The other complication is in the planters themselves. Last year’s crop of purple, lavender, and white petunias reseeded themselves. Somehow the seeds made it through the winter, spouted, and are doing quite nicely with no help from us.
We don’t have the heart to pull the small plants from last year’s show since they stuck it out and are performing again. It looks like this season’s color scheme will be slightly modified.
Next on the docket to provide summer taste sensations from our local orchard are the sweet cherries. We’ve been waiting with anticipation since last summer for the next crop, and they should be ready in a few days. As with all the fruit grown at the orchard, customers are free to pick their own.
I was a bit overwhelmed when I was there to photograph the ripening fruit, because I found promising compositions everywhere I looked. After finishing with one cluster, I would see a better one. And then a better one than the last. And I hadn’t made past the second tree in that row. And there were plenty more rows of cherry trees to explore.

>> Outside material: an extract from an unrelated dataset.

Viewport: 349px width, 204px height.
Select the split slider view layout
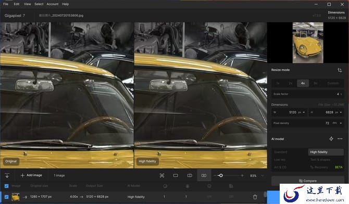point(190,175)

I experimented with sunny, cloudy, and shade white balance settings to render the colors as accurately as possible. Due to the bright, yet overcast late morning sky, the sunny setting gave the best results. The cloudy and shade settings brought out too much yellow in the green leaves. After about an hour it began to get darker due to an impending storm, so I got out my flash unit to provide some more fill light. I managed to squeeze off a few shots while the sky continued to darken. Then it became ominous with thunder and flashes of lightning. Now I had to quickly change plans.
It’s best not to be in an orchard with a metal tripod when there is lightning in the area. I felt like I was dancing with the devil as I put my equipment away in my backpack and hightailed it back to the Jeep. It was a close call and the heavy rain started just as I closed my door. It rained well into the night with high winds, lightning and thunder.

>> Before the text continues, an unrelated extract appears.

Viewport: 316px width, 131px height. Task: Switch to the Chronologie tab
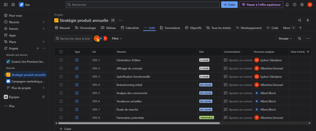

I hope the heavy storms didn’t cause much damage to this year’s bounty of cherries.
I’ll find out later this week.
I know I have mentioned in previous posts, there is an orchard only a few minutes from our home. Customers can pick their own fruit in season or purchase what is picked by the staff.
Not only do we shop there for fruit and vegetables, but for me, it’s a supply of endless photographic opportunities. I am honored to say the owners have used some of my photographs of their establishment in their promotional brochures, as well as their on-line presence. When photo opportunities present themselves at a privately-owned business, I’ll say it again: it pays to ask permission first.
Of all the fruits and veggies grown there, strawberries are in season now and are being picked at a furious rate. The patch where they are grown and picked by strawberry lovers is roughly three acres in size. Orchard owner “D” said, “the berries can’t ripen fast enough to keep up with the demand, which has doubled since last year.”
This morning I headed out to the fields to photograph the berries ripening on the plants. With any luck, I would get a few shots before they were all harvested by the hordes of berry pickers. The plants are low to the ground, and the rows are close together, so using a tripod was an exercise in geometry. I brought an old blanket and used it to kneel on, and sit on between the rows of plants. Which was a good idea since we had rain last night. And it showered again while I was shooting the berries. Luckily the sales hut was only about 100 yards away and I was able to duck inside and take refuge from the rain.
Whenever I am not hand-holding my camera, to avoid camera movement I use my cable release to trigger the shutter. It was used in this scenario also, but the self-timer would have worked just as well. But I prefer to use the cable release, especially if there is a breeze. This way I can control exactly when to trip the shutter.
We’ve purchased our fair share of those red mouthfuls of sweetness. But it never seems to be enough.